───── ENTRIES PROVIDED ─────

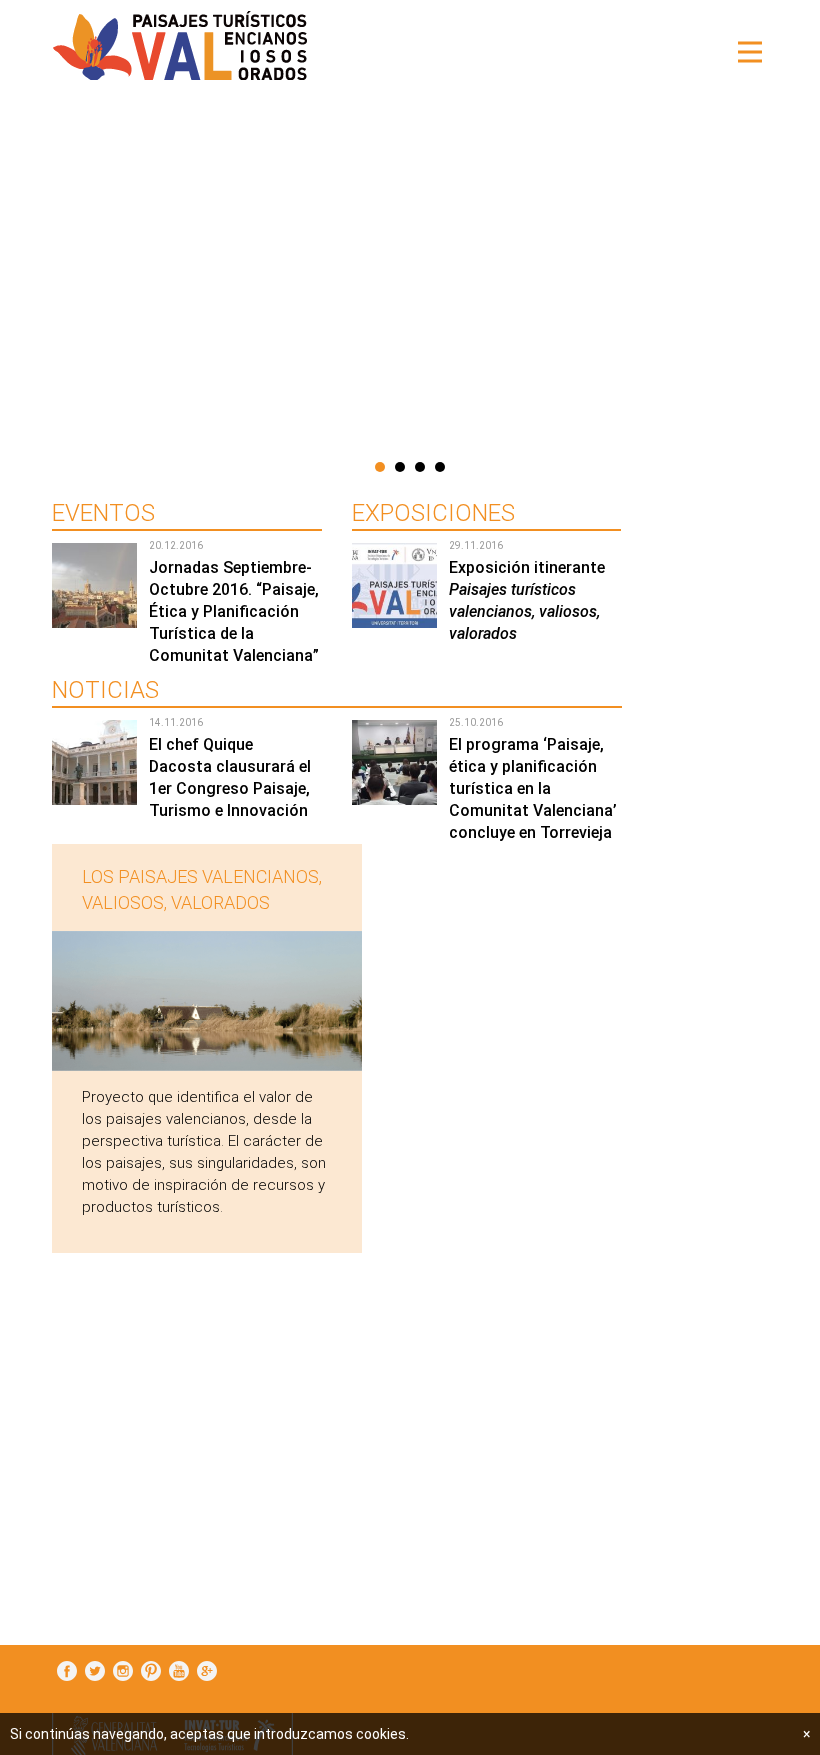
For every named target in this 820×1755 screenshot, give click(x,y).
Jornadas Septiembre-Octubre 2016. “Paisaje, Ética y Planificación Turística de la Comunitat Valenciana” (234, 611)
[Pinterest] (151, 1672)
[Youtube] (179, 1672)
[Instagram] (123, 1672)
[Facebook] (67, 1672)
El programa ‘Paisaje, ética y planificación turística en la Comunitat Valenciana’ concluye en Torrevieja (533, 788)
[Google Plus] (207, 1672)
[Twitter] (95, 1672)
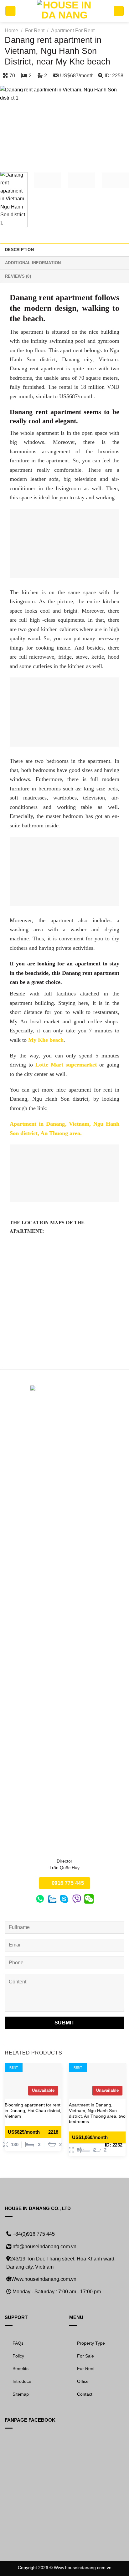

─────

### WORK TASK
The answer must be an exact transcription of the lines from the one holding "[Pinterest] (151, 1672)" to the last line of the entries above, with no pictures and nothing else.

### RESPONSE AREA
[Pinterest] (151, 1672)
[Youtube] (179, 1672)
[Instagram] (123, 1672)
[Facebook] (67, 1672)
El programa ‘Paisaje, ética y planificación turística en la Comunitat Valenciana’ concluye en Torrevieja (533, 788)
[Google Plus] (207, 1672)
[Twitter] (95, 1672)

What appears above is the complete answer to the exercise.